Glicação, AGEs e o fígado: por dentro dos três ativos do Glico*Q

Se você já ouviu falar em glicação, provavelmente associou o termo a “açúcar no sangue”. Faz sentido — mas é só parte da história. A glicação é um processo mais amplo, silencioso e cumulativo, e entender como ele funciona ajuda a entender por que o Glico*Q foi formulado do jeito que foi: com três ativos, cada um atuando em um ponto diferente do mesmo ciclo.

Este artigo é a versão condensada do nosso Dossiê Técnico de Agosto — “Glicação, Colágeno e Longevidade” —, um material de 13 páginas com o racional científico completo por trás da fórmula.
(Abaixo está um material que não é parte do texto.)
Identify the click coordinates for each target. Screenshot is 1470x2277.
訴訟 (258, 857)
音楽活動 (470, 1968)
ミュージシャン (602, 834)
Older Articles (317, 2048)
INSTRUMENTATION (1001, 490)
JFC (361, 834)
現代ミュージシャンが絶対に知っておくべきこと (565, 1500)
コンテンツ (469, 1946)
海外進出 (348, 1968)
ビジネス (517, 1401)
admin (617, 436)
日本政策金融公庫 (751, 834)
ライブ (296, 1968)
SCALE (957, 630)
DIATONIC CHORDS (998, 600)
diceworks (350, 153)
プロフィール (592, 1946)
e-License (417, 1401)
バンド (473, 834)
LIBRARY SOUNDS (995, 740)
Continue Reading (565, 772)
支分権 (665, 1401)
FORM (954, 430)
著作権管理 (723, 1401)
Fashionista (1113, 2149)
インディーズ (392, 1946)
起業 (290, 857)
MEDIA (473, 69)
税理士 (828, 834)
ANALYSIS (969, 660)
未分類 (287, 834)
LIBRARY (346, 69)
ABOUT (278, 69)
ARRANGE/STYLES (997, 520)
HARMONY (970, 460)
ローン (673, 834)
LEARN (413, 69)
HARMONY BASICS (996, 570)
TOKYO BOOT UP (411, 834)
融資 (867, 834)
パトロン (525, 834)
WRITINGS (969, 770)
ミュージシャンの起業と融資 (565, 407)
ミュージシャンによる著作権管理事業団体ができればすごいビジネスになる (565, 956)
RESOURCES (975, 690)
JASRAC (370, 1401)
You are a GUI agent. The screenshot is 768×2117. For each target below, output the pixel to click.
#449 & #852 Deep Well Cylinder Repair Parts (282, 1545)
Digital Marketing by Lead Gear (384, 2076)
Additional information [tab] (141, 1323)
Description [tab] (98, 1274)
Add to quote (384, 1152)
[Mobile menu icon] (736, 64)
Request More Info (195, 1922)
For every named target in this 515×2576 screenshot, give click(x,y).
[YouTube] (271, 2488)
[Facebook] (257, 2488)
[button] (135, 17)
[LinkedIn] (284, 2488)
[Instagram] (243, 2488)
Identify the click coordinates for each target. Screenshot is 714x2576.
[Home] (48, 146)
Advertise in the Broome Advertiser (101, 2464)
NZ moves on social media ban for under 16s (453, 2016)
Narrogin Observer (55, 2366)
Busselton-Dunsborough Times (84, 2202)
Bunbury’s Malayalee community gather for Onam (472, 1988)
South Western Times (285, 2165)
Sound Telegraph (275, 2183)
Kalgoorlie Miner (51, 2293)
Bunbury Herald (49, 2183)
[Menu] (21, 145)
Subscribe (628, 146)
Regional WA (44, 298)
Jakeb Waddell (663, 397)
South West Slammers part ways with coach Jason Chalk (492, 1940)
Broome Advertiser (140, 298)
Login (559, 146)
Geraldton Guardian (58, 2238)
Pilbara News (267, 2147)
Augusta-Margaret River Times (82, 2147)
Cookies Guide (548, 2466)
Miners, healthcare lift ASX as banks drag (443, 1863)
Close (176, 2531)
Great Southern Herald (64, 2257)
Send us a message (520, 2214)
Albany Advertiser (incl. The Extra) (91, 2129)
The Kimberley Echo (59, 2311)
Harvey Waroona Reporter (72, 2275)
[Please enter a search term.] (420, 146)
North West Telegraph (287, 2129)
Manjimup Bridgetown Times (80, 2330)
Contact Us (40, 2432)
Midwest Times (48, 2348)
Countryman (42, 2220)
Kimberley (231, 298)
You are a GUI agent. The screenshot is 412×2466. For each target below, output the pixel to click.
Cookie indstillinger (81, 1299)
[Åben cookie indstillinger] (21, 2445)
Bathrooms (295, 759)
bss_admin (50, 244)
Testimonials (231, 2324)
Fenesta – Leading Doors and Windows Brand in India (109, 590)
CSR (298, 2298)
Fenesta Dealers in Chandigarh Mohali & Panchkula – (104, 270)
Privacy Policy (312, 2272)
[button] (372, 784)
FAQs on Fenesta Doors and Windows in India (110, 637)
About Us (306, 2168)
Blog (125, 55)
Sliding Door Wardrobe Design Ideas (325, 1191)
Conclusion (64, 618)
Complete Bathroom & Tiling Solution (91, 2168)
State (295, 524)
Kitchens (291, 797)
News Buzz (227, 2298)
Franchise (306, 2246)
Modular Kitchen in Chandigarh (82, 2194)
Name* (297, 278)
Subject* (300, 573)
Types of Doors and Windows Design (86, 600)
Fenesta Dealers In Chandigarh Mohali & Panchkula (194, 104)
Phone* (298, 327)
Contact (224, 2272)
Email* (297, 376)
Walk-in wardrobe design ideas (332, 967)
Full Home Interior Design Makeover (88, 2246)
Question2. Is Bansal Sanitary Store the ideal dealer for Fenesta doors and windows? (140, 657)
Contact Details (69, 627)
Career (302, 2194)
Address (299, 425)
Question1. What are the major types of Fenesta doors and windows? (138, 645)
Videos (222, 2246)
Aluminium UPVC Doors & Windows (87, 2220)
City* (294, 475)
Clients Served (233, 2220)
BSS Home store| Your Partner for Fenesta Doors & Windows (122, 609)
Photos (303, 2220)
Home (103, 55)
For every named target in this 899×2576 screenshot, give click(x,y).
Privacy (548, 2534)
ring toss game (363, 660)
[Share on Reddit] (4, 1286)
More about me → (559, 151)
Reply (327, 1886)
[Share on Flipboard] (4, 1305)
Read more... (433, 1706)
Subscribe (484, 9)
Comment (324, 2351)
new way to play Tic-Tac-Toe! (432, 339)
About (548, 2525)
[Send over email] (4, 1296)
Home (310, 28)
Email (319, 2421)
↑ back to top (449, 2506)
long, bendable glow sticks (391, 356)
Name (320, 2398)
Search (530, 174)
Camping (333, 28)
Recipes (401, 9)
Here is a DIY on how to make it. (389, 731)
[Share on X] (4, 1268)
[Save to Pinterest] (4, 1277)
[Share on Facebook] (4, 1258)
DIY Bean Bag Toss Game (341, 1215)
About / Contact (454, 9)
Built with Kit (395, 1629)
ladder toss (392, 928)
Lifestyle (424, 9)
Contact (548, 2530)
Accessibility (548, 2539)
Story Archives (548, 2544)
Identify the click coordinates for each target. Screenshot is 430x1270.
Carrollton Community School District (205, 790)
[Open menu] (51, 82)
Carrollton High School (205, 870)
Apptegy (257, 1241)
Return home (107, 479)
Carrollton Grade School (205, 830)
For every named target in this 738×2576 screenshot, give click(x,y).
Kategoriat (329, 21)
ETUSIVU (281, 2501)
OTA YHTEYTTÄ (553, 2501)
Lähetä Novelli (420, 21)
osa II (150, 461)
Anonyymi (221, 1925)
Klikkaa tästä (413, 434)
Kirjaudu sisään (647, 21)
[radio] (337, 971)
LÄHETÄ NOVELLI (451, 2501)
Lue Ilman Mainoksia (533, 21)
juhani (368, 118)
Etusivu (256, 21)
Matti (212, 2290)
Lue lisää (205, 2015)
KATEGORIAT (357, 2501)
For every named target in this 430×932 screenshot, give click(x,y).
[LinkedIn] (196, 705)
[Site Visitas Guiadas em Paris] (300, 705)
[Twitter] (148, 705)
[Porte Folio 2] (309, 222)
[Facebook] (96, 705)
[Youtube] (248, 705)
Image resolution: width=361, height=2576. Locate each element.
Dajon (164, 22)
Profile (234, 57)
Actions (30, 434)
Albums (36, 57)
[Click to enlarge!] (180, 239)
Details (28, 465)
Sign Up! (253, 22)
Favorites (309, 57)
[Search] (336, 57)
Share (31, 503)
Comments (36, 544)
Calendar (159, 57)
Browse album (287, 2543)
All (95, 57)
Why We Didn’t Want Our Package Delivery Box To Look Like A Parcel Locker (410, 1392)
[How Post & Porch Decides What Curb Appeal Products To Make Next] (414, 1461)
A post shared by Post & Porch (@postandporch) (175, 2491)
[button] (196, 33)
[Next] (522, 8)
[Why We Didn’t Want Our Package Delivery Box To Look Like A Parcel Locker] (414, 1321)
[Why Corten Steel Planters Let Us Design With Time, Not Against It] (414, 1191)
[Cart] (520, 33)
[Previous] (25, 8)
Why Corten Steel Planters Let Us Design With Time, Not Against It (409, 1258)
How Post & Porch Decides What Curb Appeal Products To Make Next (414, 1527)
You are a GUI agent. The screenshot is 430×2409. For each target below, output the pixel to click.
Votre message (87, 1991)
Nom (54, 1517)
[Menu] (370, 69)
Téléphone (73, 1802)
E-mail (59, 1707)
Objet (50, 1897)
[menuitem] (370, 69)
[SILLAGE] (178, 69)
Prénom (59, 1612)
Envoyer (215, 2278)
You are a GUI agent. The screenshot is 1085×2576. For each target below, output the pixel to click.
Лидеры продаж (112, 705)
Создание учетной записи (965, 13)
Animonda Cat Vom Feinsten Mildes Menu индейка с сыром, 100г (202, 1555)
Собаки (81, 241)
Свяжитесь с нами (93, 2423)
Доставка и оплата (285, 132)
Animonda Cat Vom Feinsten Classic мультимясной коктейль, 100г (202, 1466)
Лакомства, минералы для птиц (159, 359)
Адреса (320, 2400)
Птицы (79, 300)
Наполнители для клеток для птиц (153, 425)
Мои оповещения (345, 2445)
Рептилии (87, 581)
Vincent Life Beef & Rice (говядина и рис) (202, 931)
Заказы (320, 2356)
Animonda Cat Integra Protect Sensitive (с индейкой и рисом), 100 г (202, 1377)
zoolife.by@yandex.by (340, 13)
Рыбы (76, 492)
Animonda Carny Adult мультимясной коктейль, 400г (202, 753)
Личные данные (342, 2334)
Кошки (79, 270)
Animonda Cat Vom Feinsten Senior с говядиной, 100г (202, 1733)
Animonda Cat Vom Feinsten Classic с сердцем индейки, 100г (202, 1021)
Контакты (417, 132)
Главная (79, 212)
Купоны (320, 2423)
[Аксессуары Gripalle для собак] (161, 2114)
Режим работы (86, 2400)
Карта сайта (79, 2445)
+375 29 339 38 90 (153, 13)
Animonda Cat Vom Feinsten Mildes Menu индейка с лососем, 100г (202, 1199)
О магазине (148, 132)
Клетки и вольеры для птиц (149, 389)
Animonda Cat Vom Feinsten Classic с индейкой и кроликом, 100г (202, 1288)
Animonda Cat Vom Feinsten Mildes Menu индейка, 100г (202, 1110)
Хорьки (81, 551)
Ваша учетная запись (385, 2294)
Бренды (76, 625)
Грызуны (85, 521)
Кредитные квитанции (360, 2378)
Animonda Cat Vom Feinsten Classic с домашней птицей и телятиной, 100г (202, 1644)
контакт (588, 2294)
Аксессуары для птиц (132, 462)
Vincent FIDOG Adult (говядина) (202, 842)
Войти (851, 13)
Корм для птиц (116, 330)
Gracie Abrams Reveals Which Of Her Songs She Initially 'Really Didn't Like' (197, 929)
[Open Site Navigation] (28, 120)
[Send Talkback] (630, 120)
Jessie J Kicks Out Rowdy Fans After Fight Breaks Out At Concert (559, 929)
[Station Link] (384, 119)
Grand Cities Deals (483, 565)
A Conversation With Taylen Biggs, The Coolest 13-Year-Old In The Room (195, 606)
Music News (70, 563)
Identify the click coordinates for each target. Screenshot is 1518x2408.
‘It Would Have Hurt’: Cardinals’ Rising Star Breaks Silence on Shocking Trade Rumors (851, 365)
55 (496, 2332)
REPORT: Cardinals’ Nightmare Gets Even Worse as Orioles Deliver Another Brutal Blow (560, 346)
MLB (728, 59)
Aqui você encontra o essencial. Lá embaixo, o link para baixar a versão completa.

Neste artigo, você vai entender
  • Por que a glicação é mais que “açúcar no sangue” — e por que boa parte dela não tem volta
  • Como ela compromete sua energia (mitocôndria) e sua sensibilidade à insulina
  • Por que o fígado recebe esse sinal de sobrecarga por duas vias diferentes
  • Onde, exatamente, cada um dos 3 ativos do Glico*Q entra nesse ciclo
01 · O mecanismo

O que é glicação (e por que não é só sobre açúcar no sangue)

Glicação é a ligação não enzimática entre açúcares e proteínas, lipídios ou DNA — um processo que forma os chamados AGEs, os Produtos Finais de Glicação Avançada.

Ponto-chave

Diferente da digestão normal do açúcar, a glicação não depende de nenhuma enzima: é uma reação físico-química, que se acumula ao longo do tempo e, em grande parte, não tem volta.

Os AGEs se depositam de preferência onde há proteínas de vida longa — e o colágeno, proteína estrutural mais abundante do corpo, presente na pele, nos vasos sanguíneos e nas articulações, é um dos principais alvos. Quando o colágeno glica, ele perde flexibilidade (pele menos firme, vasos menos elásticos), ativa o receptor RAGE — o que amplifica inflamação e estresse oxidativo — e compromete a função dos tecidos onde está, da retina aos rins.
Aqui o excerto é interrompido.